Further, although the present invention is suitably applied to industrial vehicles such as the forklift truck of the above embodiment, it can also be applied to other vehicles such as passenger cars.

Although not listed here, it goes without saying that the present invention can be practiced with various modifications and improvements without departing from the spirit thereof.

[Brief explanation of drawings]

FIG. 1 is a conceptual diagram showing a power transmission device for a forklift truck, which is an embodiment of the present invention.
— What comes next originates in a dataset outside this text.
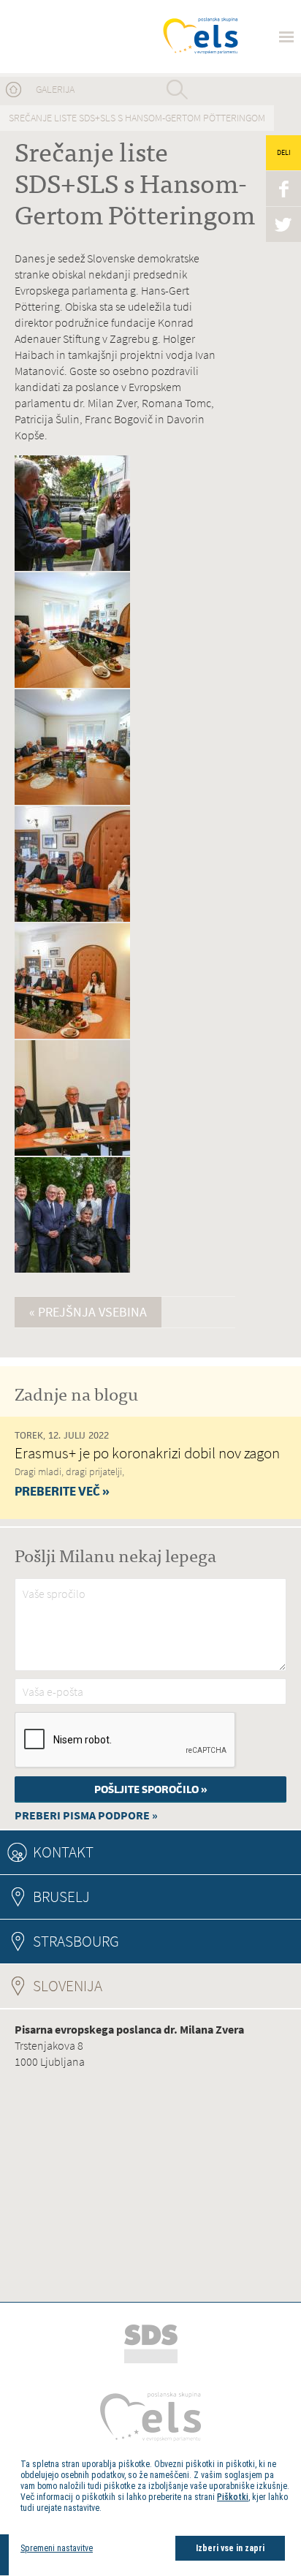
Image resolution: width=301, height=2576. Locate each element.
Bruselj (61, 1896)
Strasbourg (76, 1941)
FIG. 2 is a circuit diagram showing an example of a hydraulic circuit for operating each actuator shown in FIG. 1. FIG. 3 is a block diagram showing details of the electronic control system of FIG. 1. FIG. 4 is a flowchart for explaining the operation of the power transmission device of FIG. 1. FIG. 5 is a graph showing the relationship between the operating stroke of the clutch engagement/disconnection actuator in the power transmission device of FIG. 1 and time. 10: Engine 12: Clutch 14: Transmission 32: Clutch connection/disconnection actuator 58: Shift actuator 66: Forward/forward switching actuator 80: Electronic control device 88: Clutch control valve mechanism 90: Shift control valve mechanism 92: Forward/forward switching Control valve mechanism 148: Accelerator sensor 154: Engine rotation sensor 160: Vehicle speed sensor 160: Potentiometer

Claims (1)

[Scope of Claims] A vehicle with an automatic clutch in which a clutch provided in a power transmission device that transmits engine output to drive wheels is automatically engaged/disconnected by a clutch engagement/disconnection actuator, wherein: a detection device that detects a throttle opening; and when the detection result of the detection device is a low speed or a low opening, the speed of the clutch connecting actuator of the clutch connection/disconnection actuator is set to a low speed; 1. A vehicle with an automatic clutch, characterized in that it is provided with an actuator control device for clutch engagement/disconnection, which can be performed at high speed in some cases.